Symphony for the City of the Dead: Dmitri Shostakovich and the Siege of LeningradSymphony for the City of the Dead: Dmitri Shostakovich and the Siege of Leningrad by M.T. Anderson

My rating: 5 of 5 stars

“Again from the black dust, from the place
of death and ashes, will arise the garden as before.
So it will be. I firmly believe in miracles.
You gave me that belief, my Leningrad.”

Anderson says, “History is not simply the great tumults and tragedies but the accumulation of tiny moments and gestures.” His book about this great composer and the unbelievable tragedy of the Siege of Leningrad attempts to paint a picture of this time in history in much the same way — providing us with the great tumults and tragedies and as well as the tiny moments and gestures of everyday people suffering through these bitter days. It gives you the grandiosity of a war that claimed millions without drowning out the individual voices of the people of Leningrad, specifically Shostakovich.

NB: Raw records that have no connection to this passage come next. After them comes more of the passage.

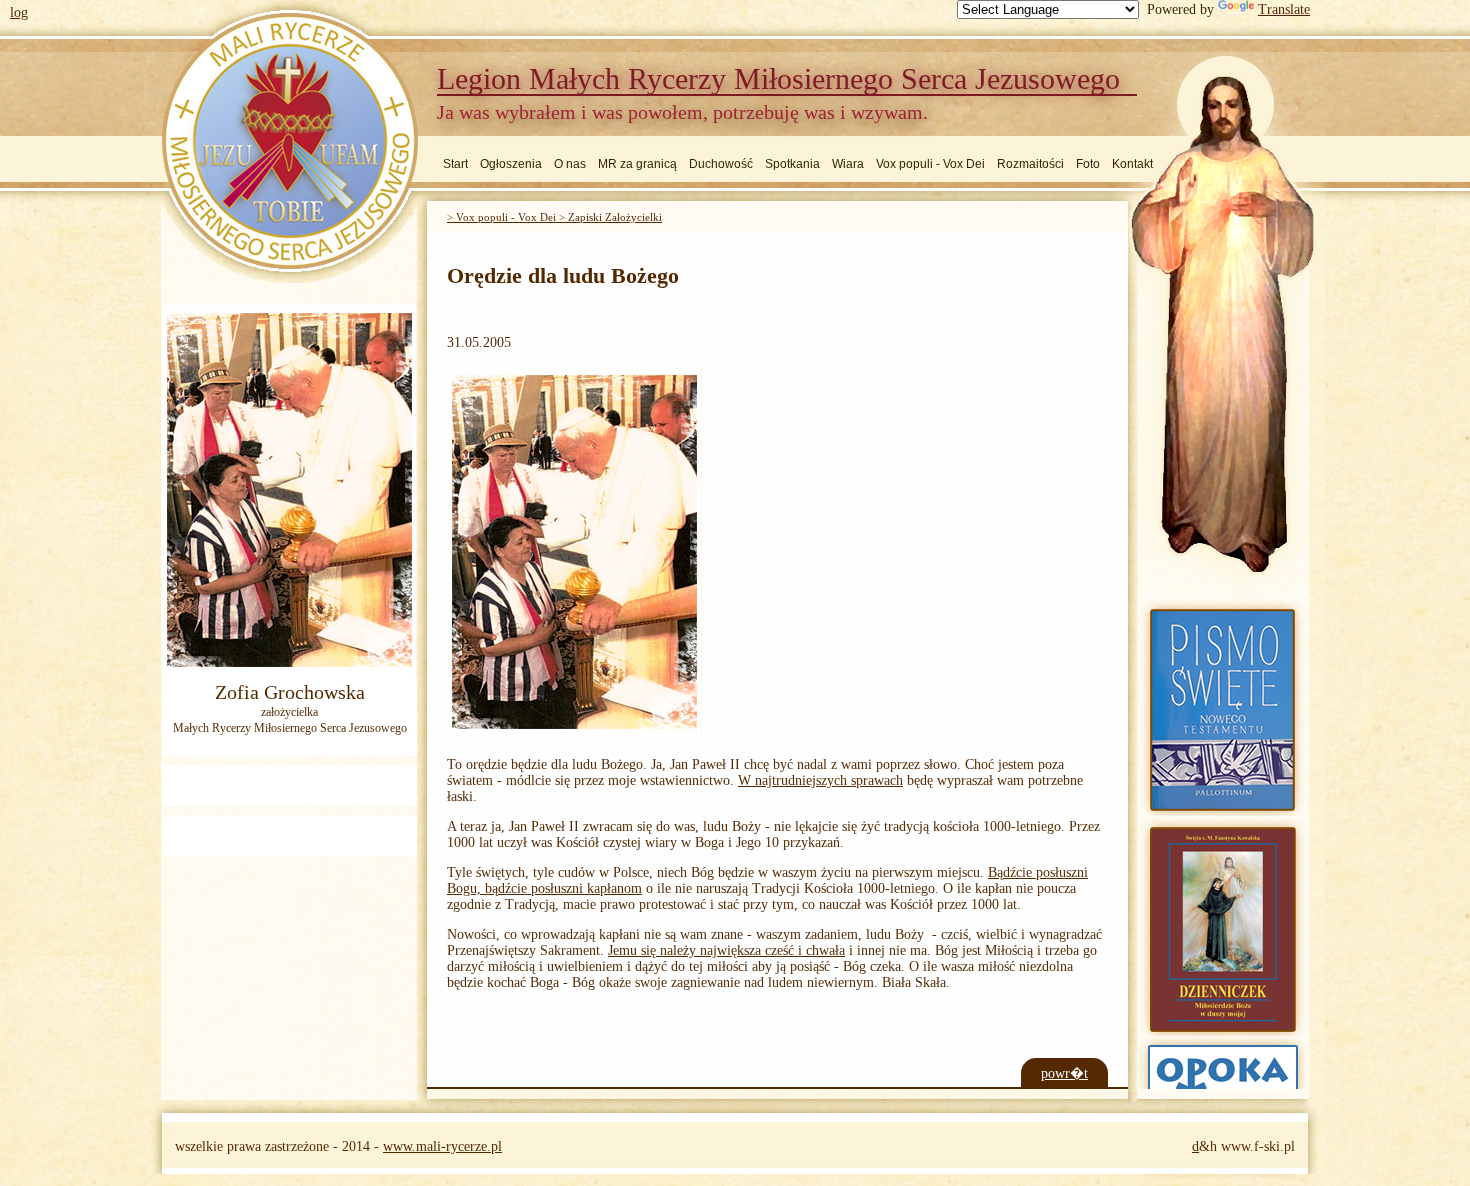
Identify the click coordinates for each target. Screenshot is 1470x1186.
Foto (1088, 164)
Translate (1284, 9)
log (19, 12)
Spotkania (792, 164)
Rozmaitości (1030, 164)
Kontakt (1132, 164)
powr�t (1064, 1073)
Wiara (848, 164)
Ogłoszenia (511, 164)
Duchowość (721, 164)
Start (455, 164)
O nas (570, 164)
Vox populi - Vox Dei (930, 164)
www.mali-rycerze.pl (442, 1146)
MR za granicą (637, 164)
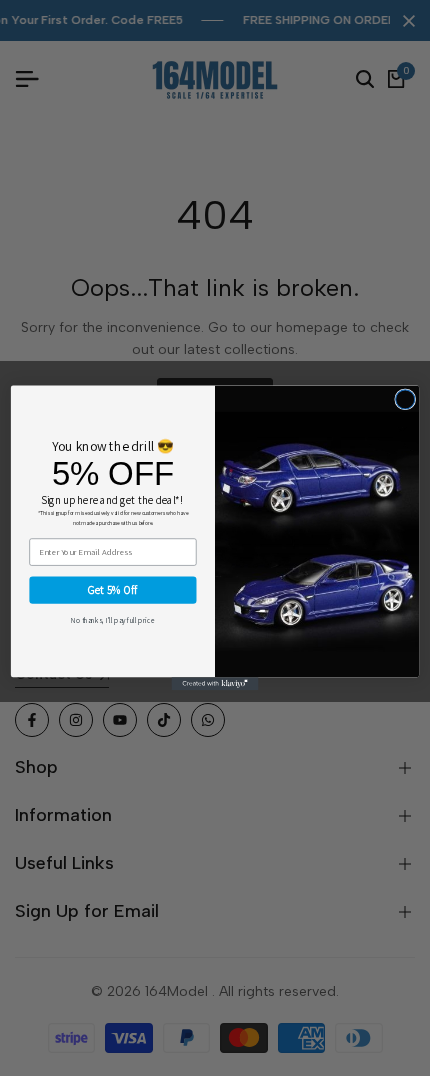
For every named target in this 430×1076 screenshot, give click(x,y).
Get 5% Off (112, 590)
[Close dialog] (405, 399)
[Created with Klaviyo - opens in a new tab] (214, 683)
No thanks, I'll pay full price (112, 620)
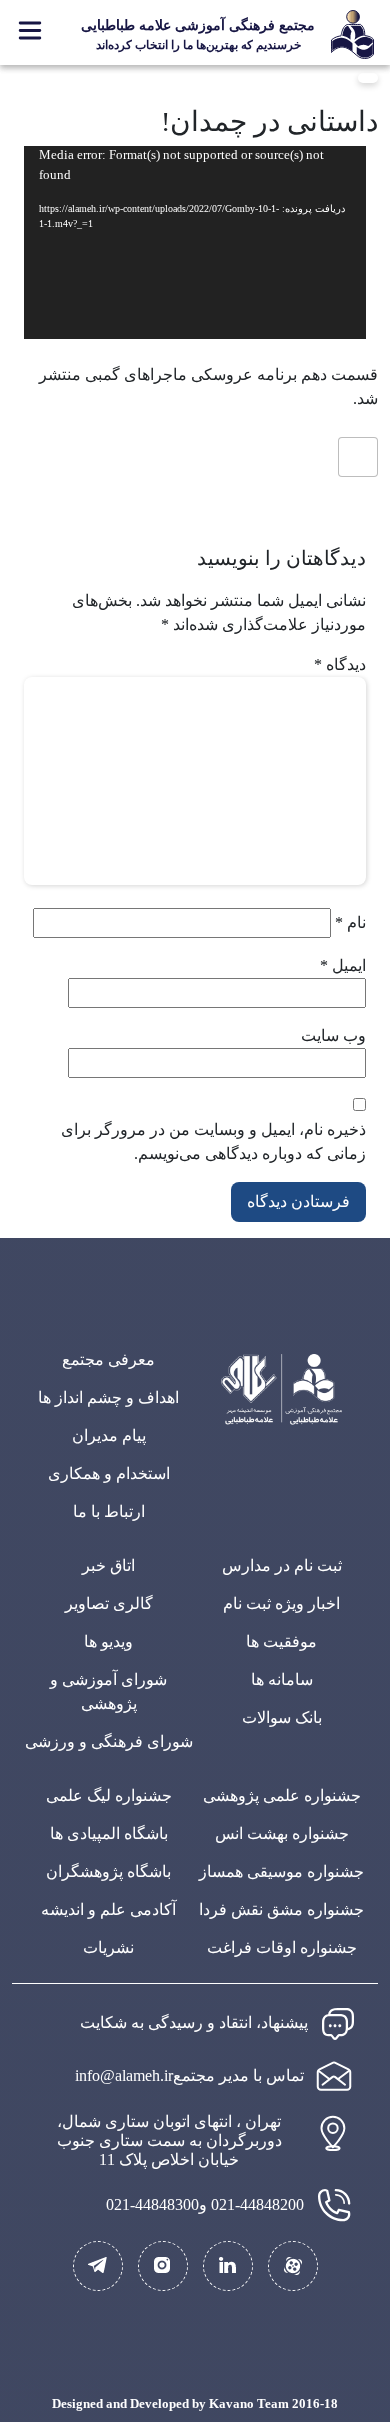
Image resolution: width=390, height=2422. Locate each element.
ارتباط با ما (109, 1511)
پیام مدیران (109, 1435)
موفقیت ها (281, 1641)
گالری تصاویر (109, 1603)
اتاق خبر (108, 1565)
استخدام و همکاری (109, 1473)
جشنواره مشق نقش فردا (281, 1909)
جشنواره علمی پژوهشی (282, 1795)
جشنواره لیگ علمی (109, 1795)
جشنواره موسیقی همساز (281, 1871)
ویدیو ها (108, 1641)
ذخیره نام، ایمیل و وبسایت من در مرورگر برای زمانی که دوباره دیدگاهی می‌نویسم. (213, 1141)
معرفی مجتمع (108, 1359)
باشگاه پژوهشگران (108, 1871)
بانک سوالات (282, 1717)
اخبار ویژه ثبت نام (281, 1603)
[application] (195, 242)
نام (350, 922)
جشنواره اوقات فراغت (282, 1947)
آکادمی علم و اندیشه (108, 1909)
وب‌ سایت (333, 1035)
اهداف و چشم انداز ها (108, 1397)
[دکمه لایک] (358, 457)
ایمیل (343, 965)
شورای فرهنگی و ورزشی (109, 1741)
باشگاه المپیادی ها (109, 1833)
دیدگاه (340, 664)
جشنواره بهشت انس (282, 1833)
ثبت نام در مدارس (282, 1565)
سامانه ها (282, 1679)
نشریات (108, 1947)
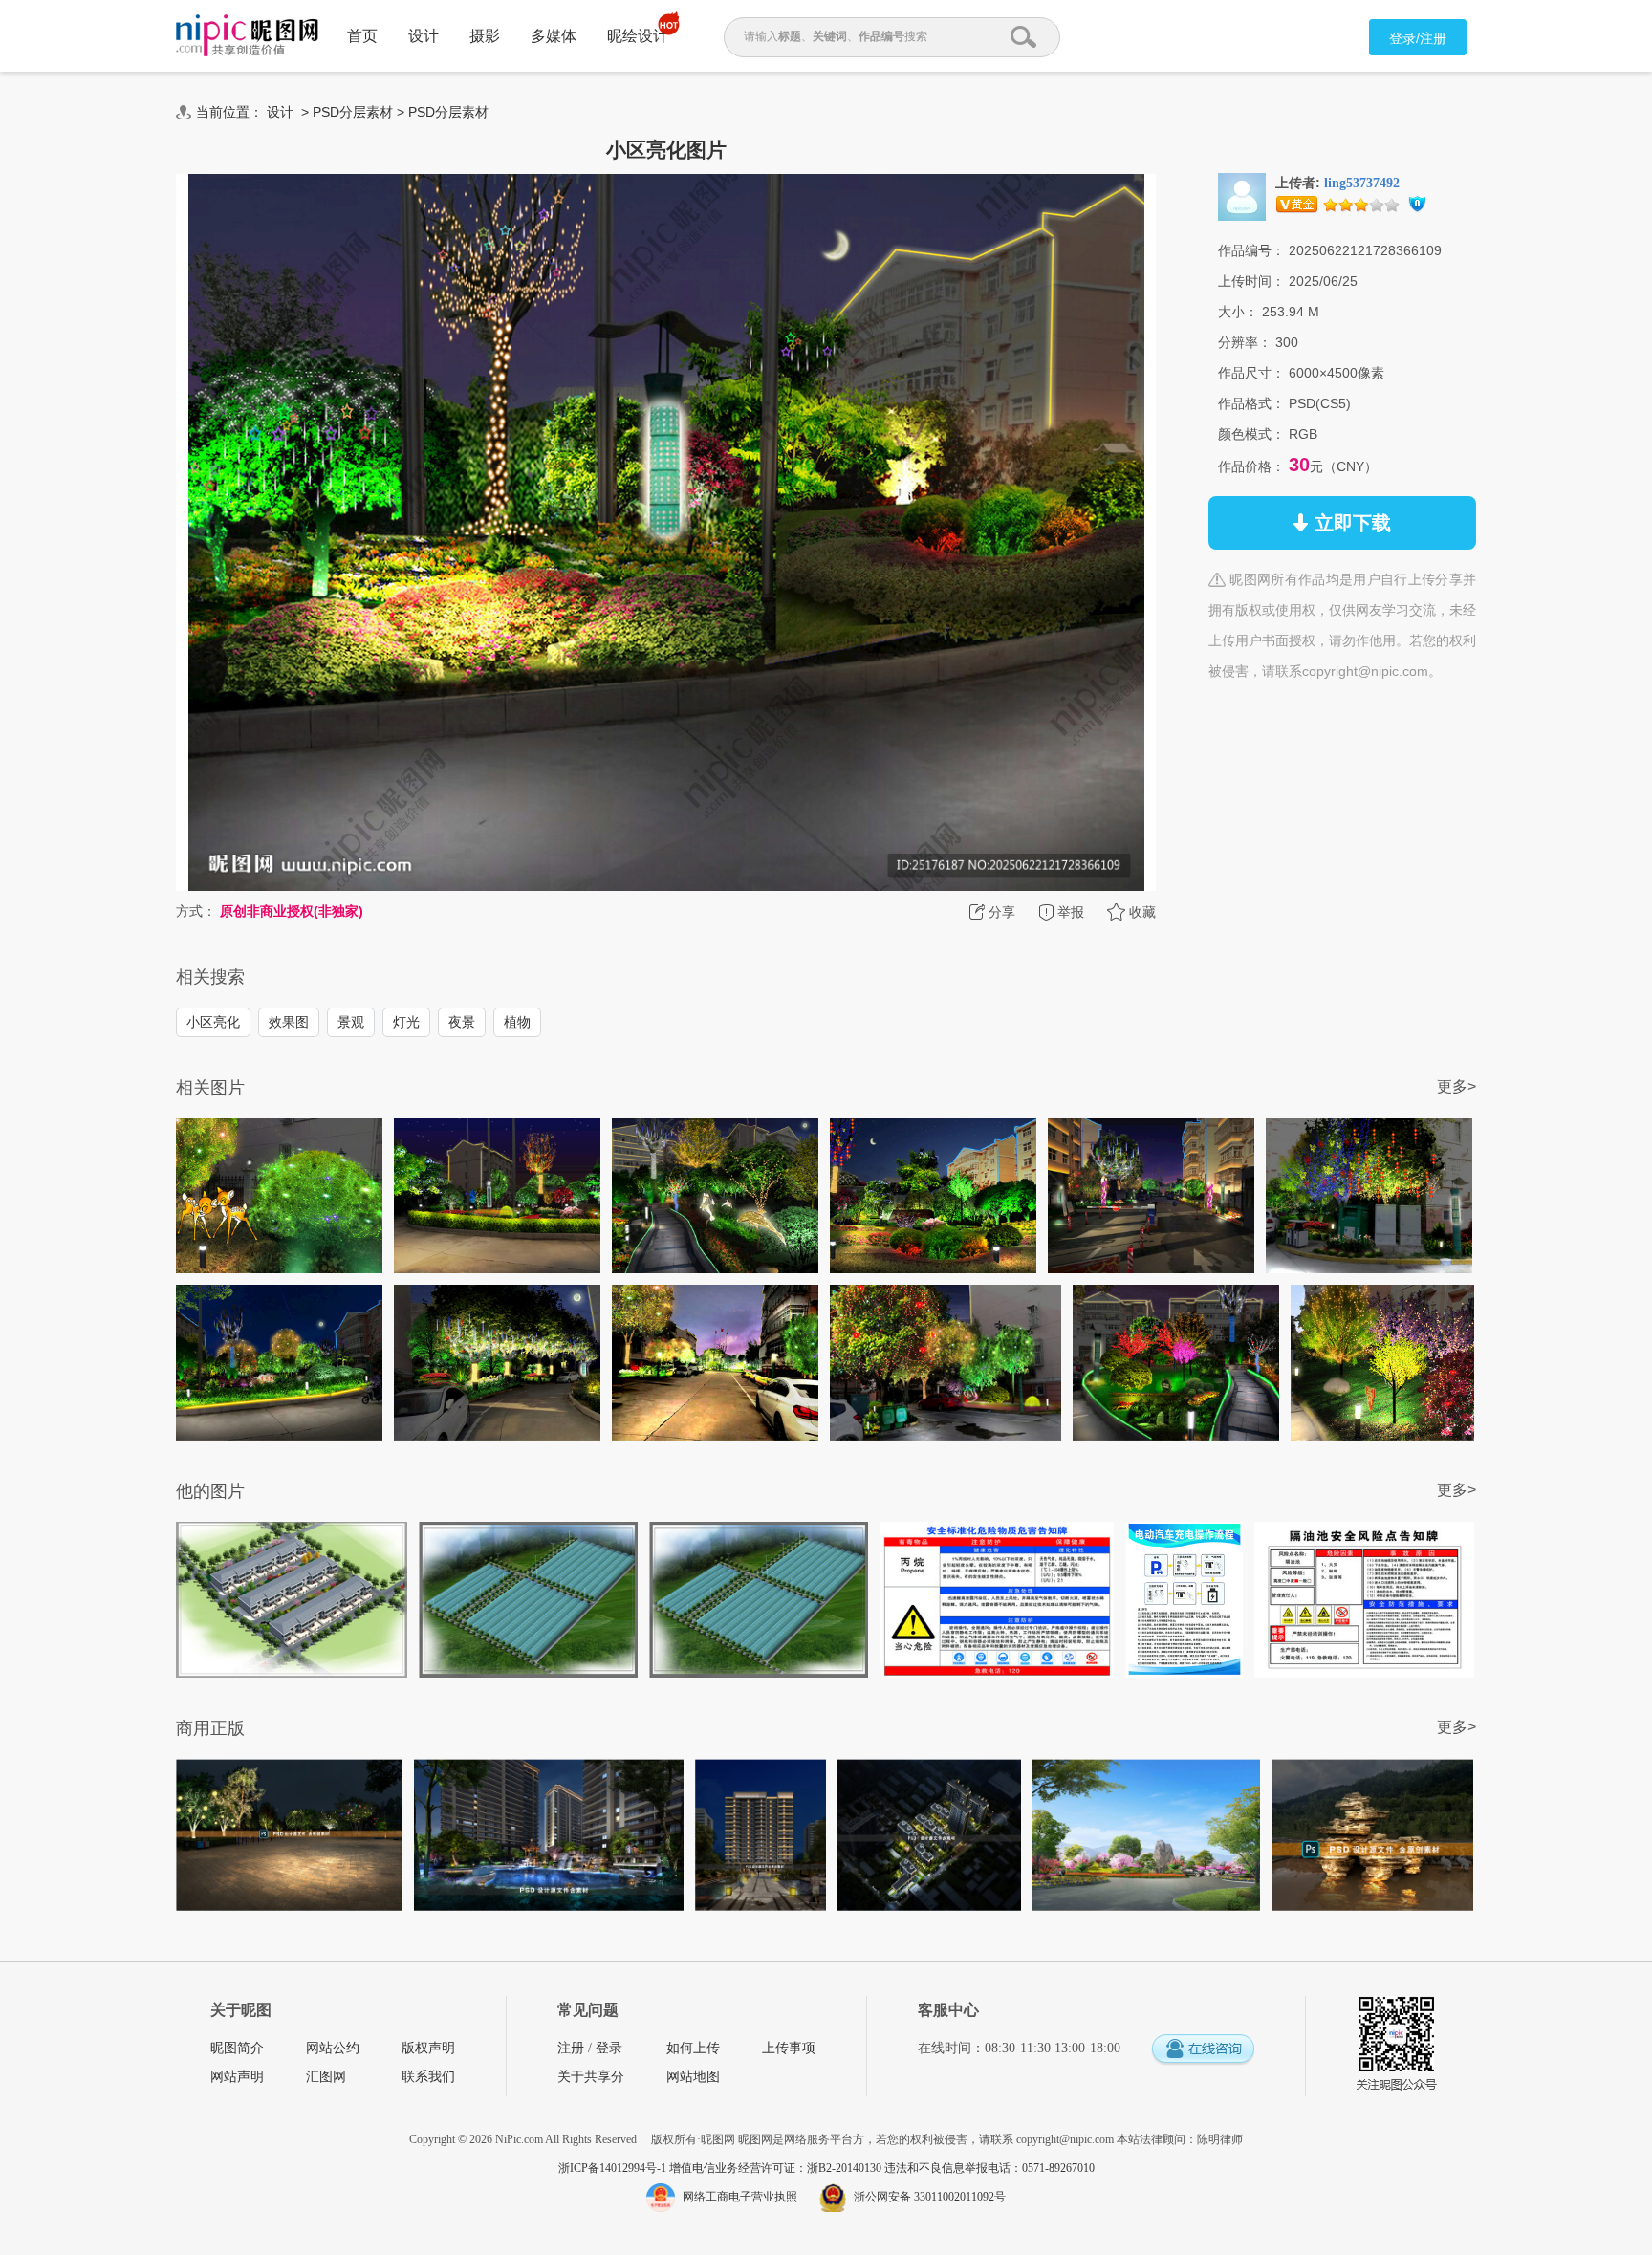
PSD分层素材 (353, 111)
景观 (350, 1022)
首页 (362, 36)
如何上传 (693, 2048)
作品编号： (1251, 250)
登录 (609, 2048)
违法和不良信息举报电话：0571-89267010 (989, 2168)
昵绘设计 (637, 36)
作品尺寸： (1251, 372)
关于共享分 (590, 2077)
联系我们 (428, 2077)
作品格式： (1251, 403)
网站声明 (237, 2077)
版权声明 (428, 2048)
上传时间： (1251, 281)
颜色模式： (1251, 434)
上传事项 (788, 2048)
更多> (1456, 1086)
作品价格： (1251, 466)
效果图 (289, 1022)
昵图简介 (237, 2048)
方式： (196, 911)
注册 (570, 2048)
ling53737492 (1362, 183)
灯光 (406, 1022)
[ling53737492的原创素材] (1242, 196)
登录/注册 (1417, 38)
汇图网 (326, 2077)
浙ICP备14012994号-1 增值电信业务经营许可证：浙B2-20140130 (721, 2168)
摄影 (484, 36)
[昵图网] (247, 35)
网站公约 (332, 2048)
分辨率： (1245, 342)
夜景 (461, 1022)
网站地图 (693, 2077)
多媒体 (553, 36)
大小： (1238, 311)
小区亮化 (213, 1022)
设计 (423, 36)
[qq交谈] (1202, 2050)
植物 (517, 1022)
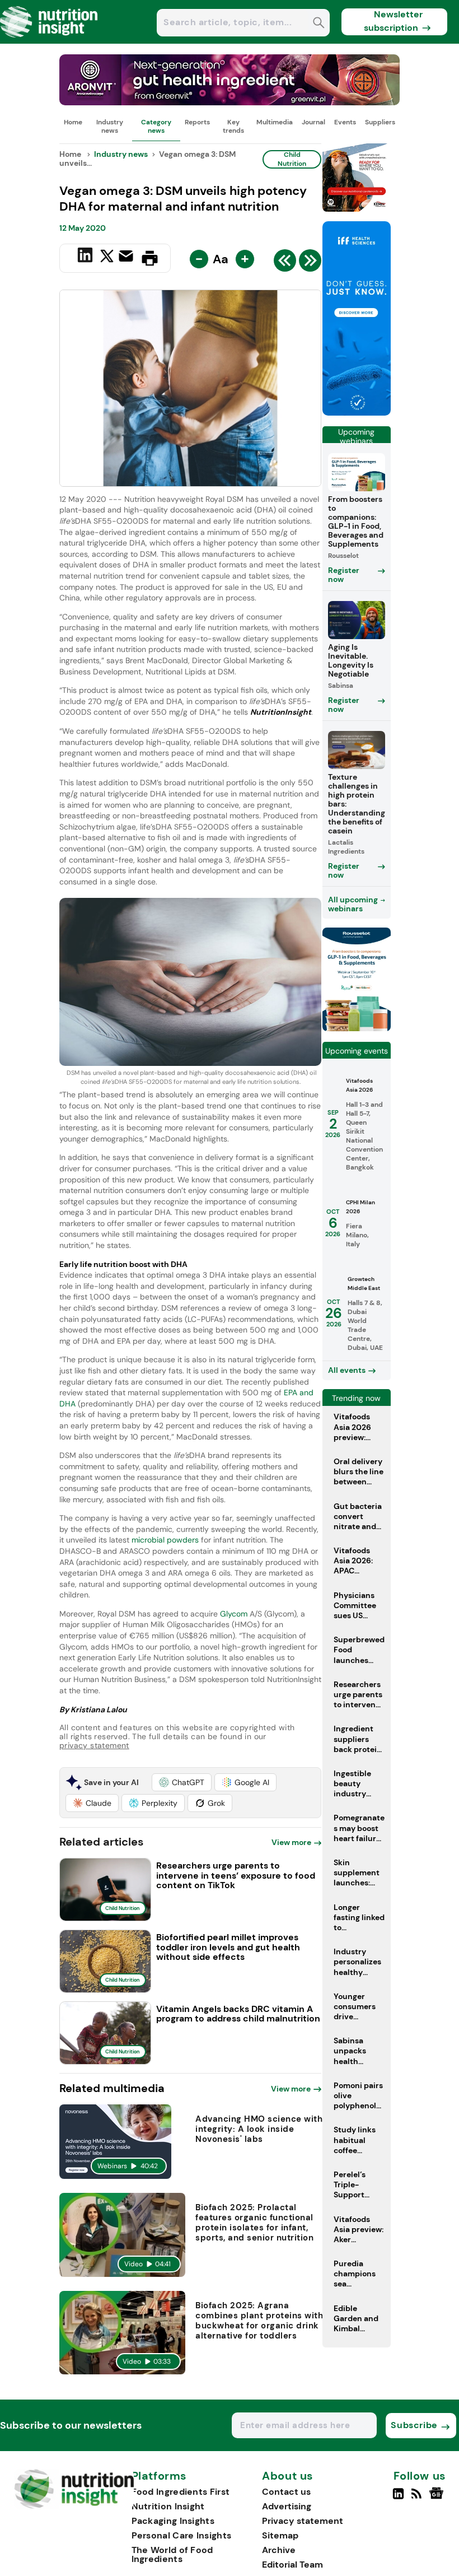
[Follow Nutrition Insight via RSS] (418, 2498)
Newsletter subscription (393, 21)
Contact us (286, 2491)
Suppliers (380, 122)
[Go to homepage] (74, 2505)
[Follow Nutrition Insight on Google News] (438, 2498)
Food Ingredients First (181, 2491)
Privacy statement (302, 2521)
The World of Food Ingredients (172, 2554)
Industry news (109, 126)
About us (287, 2476)
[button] (182, 1782)
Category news (156, 126)
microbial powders (165, 1539)
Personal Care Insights (182, 2535)
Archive (279, 2550)
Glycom (233, 1613)
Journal (313, 122)
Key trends (233, 126)
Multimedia (274, 122)
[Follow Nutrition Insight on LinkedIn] (398, 2498)
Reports (197, 122)
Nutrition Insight (168, 2506)
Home (73, 122)
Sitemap (280, 2535)
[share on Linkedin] (86, 257)
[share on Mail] (127, 257)
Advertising (286, 2506)
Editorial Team (292, 2564)
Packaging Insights (173, 2521)
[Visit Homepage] (49, 40)
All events (347, 1370)
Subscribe (414, 2425)
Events (345, 122)
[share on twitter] (106, 258)
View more (291, 1842)
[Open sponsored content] (229, 102)
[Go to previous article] (285, 263)
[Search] (318, 24)
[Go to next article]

The descriptions of the music were beautiful and made me want to listen. It’s so hard to describe something in words that can only be heard, but Anderson does an excellent job making the reader feel like they understand what Shostakovich’s music sounded like even if you’ve never heard it before.

My brother found this book for me in the YA section of the book store, and I think it was meant for YA readers. I think that’s fantastic. So much of history gets diluted and we try to protect teens from the ugly truth. We all know the old saying about those who do not study history are doomed to repeat it. Our young people need to hear this story. Anderson does a great job making the reading accessible by defining content-specific vocabulary as he uses it in a way that doesn’t sound clunky but leaves the reader understanding what the words mean. It’s a great book for learning new words!

It also really turned me on to Russian poets from the time period. Mixing in the poetry of the poets who lived through the siege was brilliant.

Nonfiction always brings up questions of “truth” and I think Anderson handles it well when he describes his methods in the author’s afterword. It seems like an incredibly well-researched book. I highly recommend!